說完這個故事,父親回味許久,突然想起什麼,說道:“你剛才說陶藝村,怎麼了?”

榮皓咳嗽一聲,一本正經的說道:“我這幾天就跟幾位朋友研究咱們榮村的歷史,無意間發現榮村其實就是陶藝村當年僥倖躲開滿門抄斬的那些人的後人。”

父親的臉色變了:“可不能胡說!”

榮皓瞄了一眼父親,發現他臉色不對,但並非因為自己胡謅八扯而心生不滿。

看起來心裡有事。

試探性的問道:“您老難道瞭解些什麼?”

父親輕輕的搖了搖頭:“瞭解算不上,不過我們榮村自祖宗流傳下來一句家訓,就是永遠不能觸碰燒瓷的行當,否則整個村子都會大難臨頭。不光不能觸碰燒瓷,就連收藏瓷器都不行。”

榮皓詫異道:“原因是什麼?”

“沒有原因,就是這麼兩句古訓,到你祖爺爺那一代,家訓就沒有多少人再當回事,村裡走出去的人混的不錯的,比如你二伯,家裡收藏的古董也不少,也沒見發生什麼不對頭的事情。”

榮皓聞言,不再顧慮,說道:“老祖宗不讓觸碰跟瓷器有關聯的東西,更加說明了當年的陶藝村就是榮村的先祖。因為瓷器,陶藝村被滿門抄斬,所以隱姓埋名的陶藝村後人刻意跟瓷器撇清了關係。”

父親似乎聽了進去,笑了笑,無奈道:“就算是,又能怎樣呢?”

榮皓隱瞞了尋求真相的過程,言簡意賅:“我這幾天就在忙著確認我們跟陶藝村的關係,等全曉婷那邊的化驗結果出來,一切也就明了了,估計是同一脈的可能性非常大。我手裡有安樂陶瓷的工藝圖,如果我們真的是陶藝村後人,我想造窯燒瓷,把老祖宗留下來的東西發揚光大。”

父親聞言微微一愣,意味深長的說道:“你小子能老老實實的留在村裡不到處跑,不去做那些不著調的東西,說實話你做什麼我都沒意見,不過這件事怕是行不通。村裡的老人有一部分還記得這句古訓,你想燒製瓷器,他們肯定不會答應。”

家訓說的清楚,榮村世世代代不許觸碰瓷器,否則將招來殺身之禍,禍及整個榮村大難臨頭。

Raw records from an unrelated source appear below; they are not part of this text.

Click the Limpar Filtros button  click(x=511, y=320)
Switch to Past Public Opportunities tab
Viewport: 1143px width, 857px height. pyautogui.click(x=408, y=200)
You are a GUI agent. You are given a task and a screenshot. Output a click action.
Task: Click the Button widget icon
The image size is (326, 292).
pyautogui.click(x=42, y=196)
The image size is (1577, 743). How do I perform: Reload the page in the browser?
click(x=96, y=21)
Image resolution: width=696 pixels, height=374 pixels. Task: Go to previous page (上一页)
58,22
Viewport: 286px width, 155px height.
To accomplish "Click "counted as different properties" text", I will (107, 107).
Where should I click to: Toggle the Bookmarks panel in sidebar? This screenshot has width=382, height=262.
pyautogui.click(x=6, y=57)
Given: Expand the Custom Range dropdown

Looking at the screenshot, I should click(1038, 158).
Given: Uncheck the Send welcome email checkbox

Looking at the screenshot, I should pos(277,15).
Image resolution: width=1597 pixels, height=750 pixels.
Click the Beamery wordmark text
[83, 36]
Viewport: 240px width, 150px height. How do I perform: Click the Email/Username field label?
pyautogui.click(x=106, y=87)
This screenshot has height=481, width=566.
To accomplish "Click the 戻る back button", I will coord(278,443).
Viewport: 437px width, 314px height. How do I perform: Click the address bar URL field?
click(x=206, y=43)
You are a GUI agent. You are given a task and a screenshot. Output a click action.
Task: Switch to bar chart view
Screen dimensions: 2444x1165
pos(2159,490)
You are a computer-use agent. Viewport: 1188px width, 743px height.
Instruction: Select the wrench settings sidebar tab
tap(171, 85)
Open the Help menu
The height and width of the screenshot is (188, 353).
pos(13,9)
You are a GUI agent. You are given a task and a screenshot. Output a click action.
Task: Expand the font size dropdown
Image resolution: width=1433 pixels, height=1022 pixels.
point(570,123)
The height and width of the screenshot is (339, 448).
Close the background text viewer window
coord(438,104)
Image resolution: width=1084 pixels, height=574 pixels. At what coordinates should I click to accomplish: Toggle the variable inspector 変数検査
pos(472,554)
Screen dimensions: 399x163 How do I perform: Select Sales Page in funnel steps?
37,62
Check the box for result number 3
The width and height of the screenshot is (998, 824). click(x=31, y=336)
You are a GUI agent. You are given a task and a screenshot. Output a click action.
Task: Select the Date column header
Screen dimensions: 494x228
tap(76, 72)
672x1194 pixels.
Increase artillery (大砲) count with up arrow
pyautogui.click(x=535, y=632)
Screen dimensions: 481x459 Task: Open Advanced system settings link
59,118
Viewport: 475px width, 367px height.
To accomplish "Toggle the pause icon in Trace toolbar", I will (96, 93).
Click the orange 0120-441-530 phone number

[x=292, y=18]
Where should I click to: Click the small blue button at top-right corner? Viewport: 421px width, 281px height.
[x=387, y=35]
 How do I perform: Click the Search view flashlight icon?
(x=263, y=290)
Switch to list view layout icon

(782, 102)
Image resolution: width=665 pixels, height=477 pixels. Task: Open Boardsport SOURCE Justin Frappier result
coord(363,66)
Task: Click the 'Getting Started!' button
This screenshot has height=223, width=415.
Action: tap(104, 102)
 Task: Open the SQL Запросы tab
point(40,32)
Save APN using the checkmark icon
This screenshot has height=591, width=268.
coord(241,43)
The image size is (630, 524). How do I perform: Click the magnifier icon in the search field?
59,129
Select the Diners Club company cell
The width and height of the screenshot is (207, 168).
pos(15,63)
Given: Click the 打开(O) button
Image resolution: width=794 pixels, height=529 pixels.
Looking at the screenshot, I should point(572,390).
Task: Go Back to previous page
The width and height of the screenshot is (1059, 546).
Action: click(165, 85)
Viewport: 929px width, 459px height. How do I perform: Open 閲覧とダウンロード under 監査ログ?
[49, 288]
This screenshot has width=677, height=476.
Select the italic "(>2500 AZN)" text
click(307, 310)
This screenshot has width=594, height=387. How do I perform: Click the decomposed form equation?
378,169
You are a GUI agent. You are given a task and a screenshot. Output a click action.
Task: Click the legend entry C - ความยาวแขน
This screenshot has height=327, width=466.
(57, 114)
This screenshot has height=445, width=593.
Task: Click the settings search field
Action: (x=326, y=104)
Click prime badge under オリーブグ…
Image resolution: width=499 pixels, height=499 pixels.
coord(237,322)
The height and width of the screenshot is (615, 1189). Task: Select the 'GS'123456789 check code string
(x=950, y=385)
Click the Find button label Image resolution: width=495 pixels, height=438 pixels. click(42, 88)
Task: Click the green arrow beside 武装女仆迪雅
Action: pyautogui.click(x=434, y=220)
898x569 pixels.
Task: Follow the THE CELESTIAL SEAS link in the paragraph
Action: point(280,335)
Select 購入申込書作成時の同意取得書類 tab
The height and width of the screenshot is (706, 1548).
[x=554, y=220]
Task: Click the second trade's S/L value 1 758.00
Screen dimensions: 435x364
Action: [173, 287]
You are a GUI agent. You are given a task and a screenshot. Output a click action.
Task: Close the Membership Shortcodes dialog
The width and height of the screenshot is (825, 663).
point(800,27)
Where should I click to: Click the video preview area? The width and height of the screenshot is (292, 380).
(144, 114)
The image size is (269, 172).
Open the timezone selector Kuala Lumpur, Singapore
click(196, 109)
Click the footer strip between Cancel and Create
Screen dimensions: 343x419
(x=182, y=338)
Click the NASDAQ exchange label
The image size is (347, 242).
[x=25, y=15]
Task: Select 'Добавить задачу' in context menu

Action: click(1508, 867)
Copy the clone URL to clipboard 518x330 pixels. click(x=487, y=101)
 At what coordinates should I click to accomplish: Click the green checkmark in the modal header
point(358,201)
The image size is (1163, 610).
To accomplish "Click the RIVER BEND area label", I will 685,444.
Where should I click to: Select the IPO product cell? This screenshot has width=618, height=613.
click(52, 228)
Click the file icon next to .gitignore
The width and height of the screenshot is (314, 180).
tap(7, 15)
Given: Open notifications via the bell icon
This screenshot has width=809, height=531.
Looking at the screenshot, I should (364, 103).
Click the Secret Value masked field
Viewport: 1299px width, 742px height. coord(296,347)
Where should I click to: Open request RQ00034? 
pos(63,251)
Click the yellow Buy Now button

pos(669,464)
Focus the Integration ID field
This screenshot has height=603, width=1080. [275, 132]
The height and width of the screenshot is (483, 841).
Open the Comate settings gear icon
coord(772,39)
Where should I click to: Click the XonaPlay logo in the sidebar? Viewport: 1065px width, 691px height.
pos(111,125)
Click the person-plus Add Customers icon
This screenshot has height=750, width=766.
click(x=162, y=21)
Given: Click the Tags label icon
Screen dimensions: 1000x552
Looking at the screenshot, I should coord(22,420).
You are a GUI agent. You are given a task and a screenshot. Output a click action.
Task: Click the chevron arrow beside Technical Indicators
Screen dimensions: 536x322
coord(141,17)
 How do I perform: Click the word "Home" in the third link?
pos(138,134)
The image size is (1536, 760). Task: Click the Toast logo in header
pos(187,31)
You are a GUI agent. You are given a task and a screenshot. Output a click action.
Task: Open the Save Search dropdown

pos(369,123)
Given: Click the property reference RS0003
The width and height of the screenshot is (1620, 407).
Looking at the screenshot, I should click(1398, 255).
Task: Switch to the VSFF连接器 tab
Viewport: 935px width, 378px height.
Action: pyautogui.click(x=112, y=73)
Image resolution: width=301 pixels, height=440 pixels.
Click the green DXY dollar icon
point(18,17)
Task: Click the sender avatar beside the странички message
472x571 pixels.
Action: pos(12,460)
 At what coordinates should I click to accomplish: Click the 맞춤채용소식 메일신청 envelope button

那些不明個中原因的老人,必然難以接受違背家訓的事情發生。

榮皓笑了笑:“只要您二老不會說我整天瞎胡鬧,那就沒問題。一旦這件事確認了,造窯燒瓷的事情,您不用擔心,我有辦法。”

一路聊著直到回到家裡,車子開進院子,念家的二老下車之後根本就閒不住。

父親一眼就發現雞棚裡的雞不見了,在那雞棚之中竟然有一條小狗。

揉了揉眼睛,父親疑惑萬分,一時間沒有回過味來:“有一陣子沒在家,我的那些雞怎麼變成狗了?”

榮皓撓了撓頭:“前段時間我那幾個幫忙找咱們榮村歷史的朋友住在咱們家裡,又沒有什麼好招待的,沒辦法……”

父親嘆了口氣:“吃了就吃了吧!唉!這小狗看起來不錯,虎頭虎腦的,挺精神。”